* _WHAT YOU NEED TO DO_:
Can you write out the rows again from the line with "At what coordinates" through the last row, requests included, with every coordinate in the answers multiplied by 2.1 and rounded to a whole number, halves rounding up? Leave the pictures out.

(Word and element location rows)
-*-*-

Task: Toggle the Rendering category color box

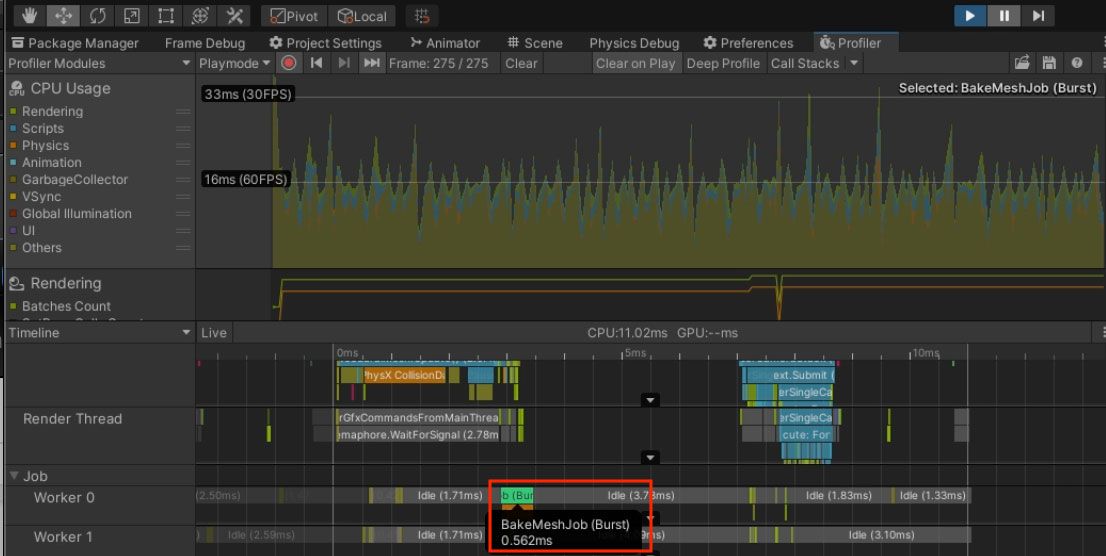Action: tap(13, 111)
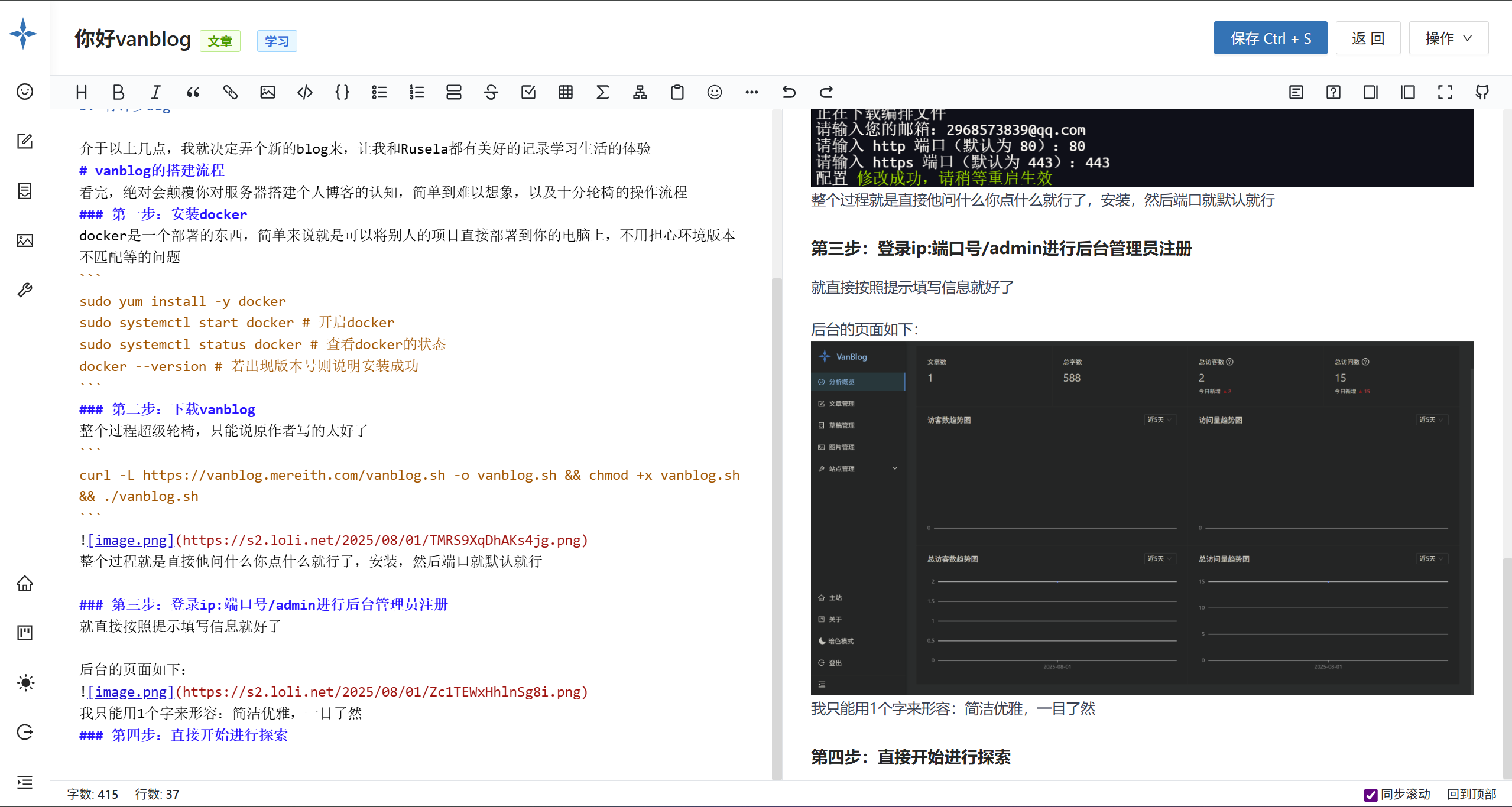Click the 回到顶部 link
The width and height of the screenshot is (1512, 807).
click(x=1471, y=795)
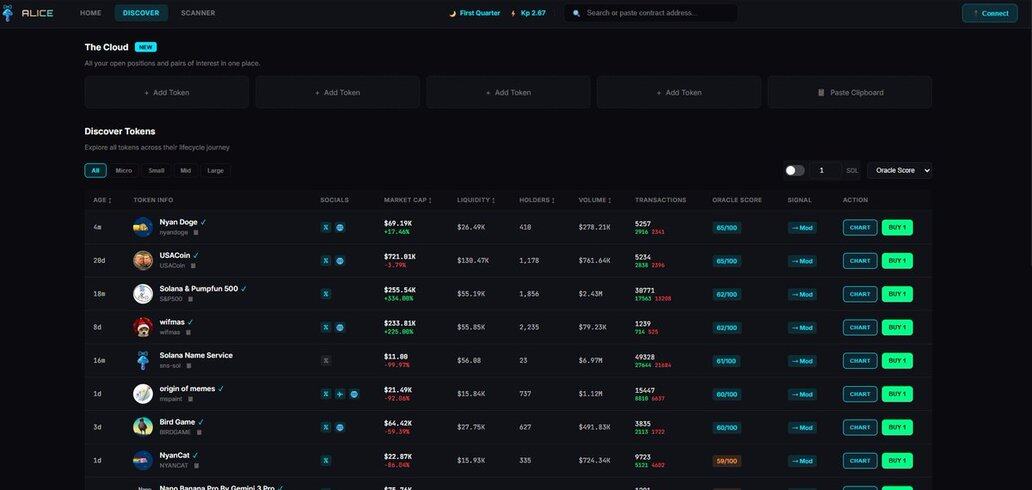1032x490 pixels.
Task: Click the Alice logo icon
Action: pos(9,13)
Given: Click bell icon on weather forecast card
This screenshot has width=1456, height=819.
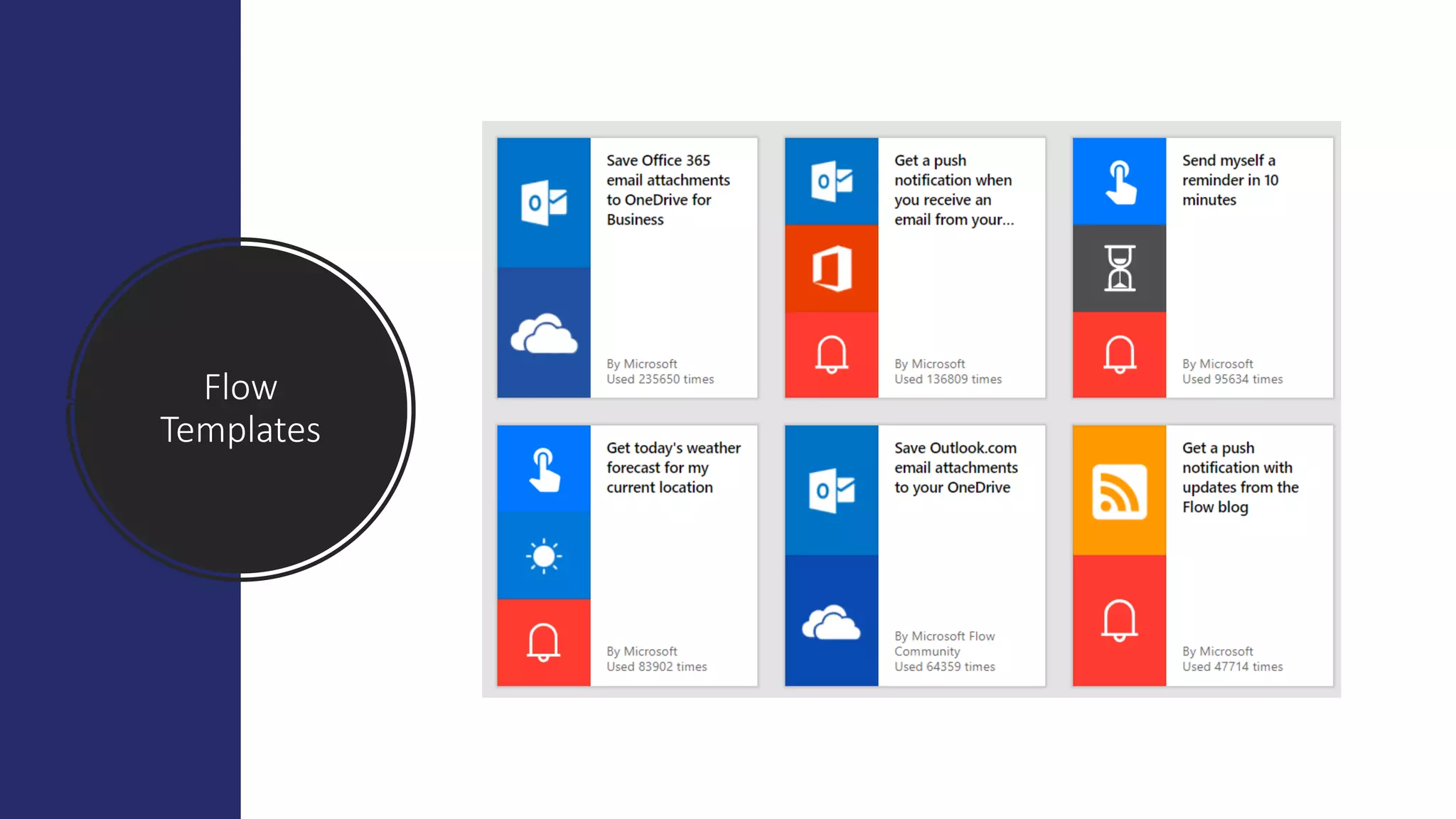Looking at the screenshot, I should point(544,642).
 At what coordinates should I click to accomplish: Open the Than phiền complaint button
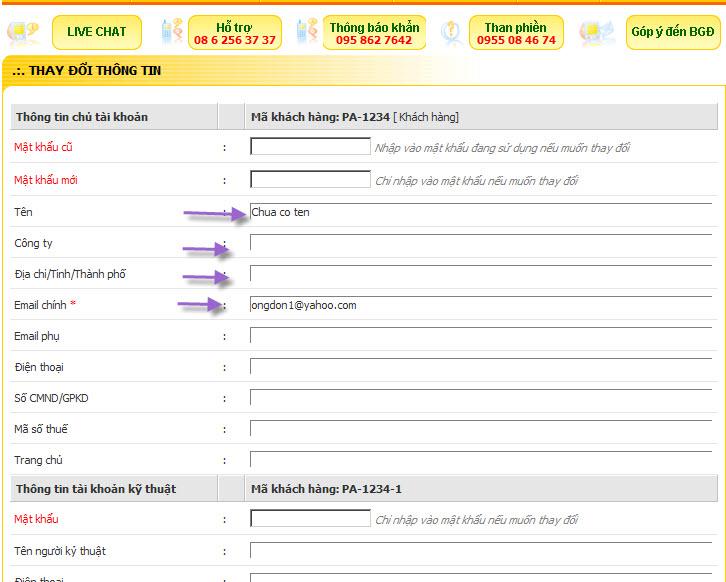(515, 33)
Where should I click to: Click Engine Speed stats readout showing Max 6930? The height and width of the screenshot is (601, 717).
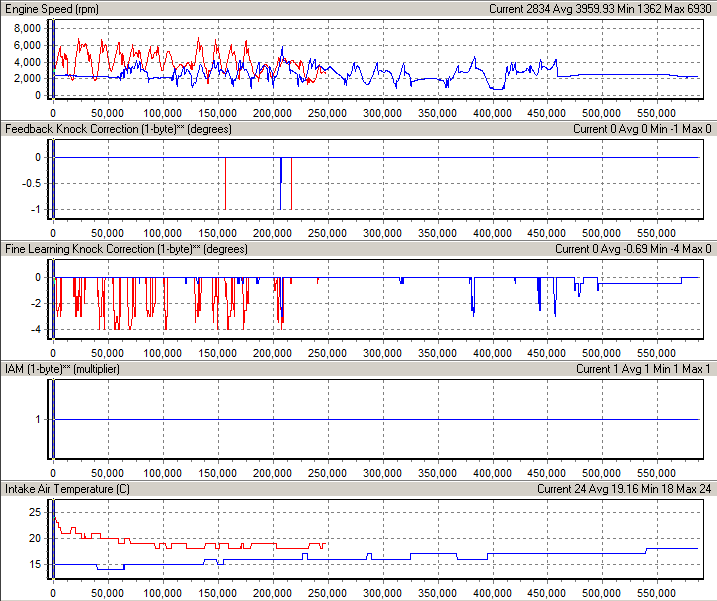[600, 8]
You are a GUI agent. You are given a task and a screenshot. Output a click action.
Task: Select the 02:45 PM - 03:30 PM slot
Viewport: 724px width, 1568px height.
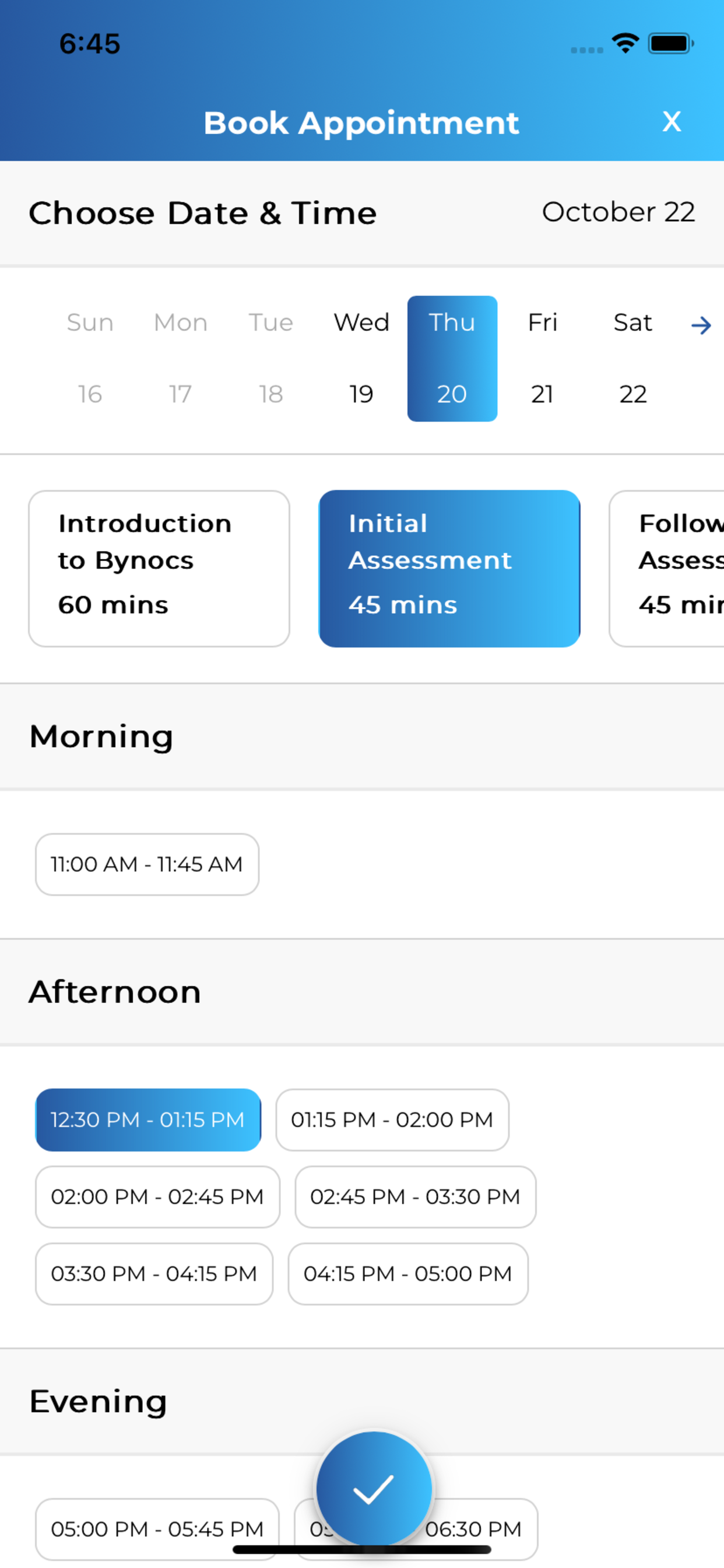click(x=416, y=1196)
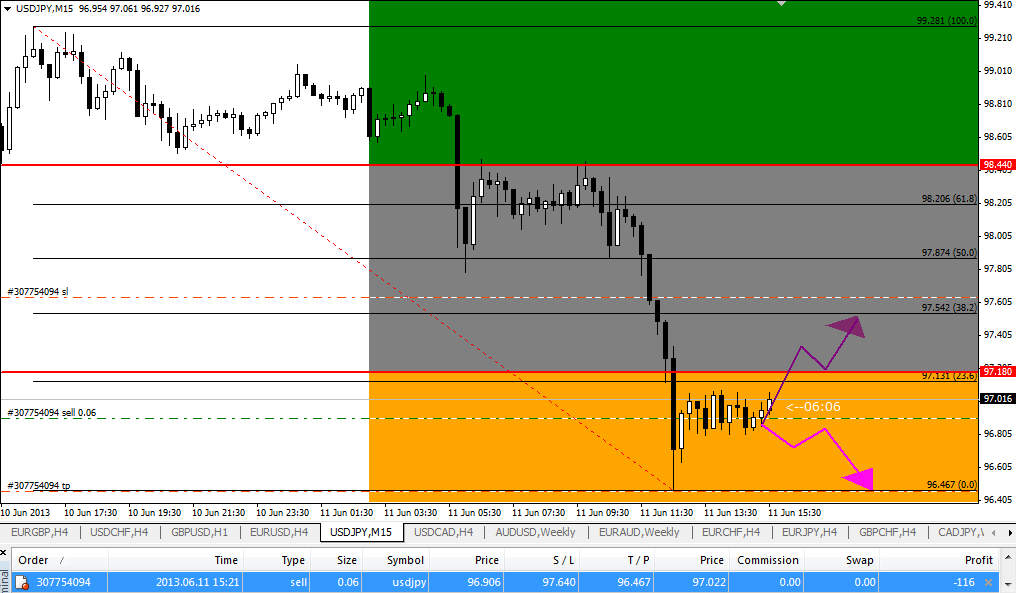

-*-*-

* _OUTPUT OF THE EXERCISE_:
 At what coordinates should I click to accomplish: Open the Than phiền complaint button
(1082, 69)
Where should I click to: Click Engine Speed stats readout showing Max 6930? The height and width of the screenshot is (601, 717).
[1260, 17]
You are a GUI agent. You are given a task and a screenshot. Output a click action.
Task: Select the 02:45 PM - 03:30 PM slot
Viewport: 724px width, 1568px height.
click(x=874, y=2512)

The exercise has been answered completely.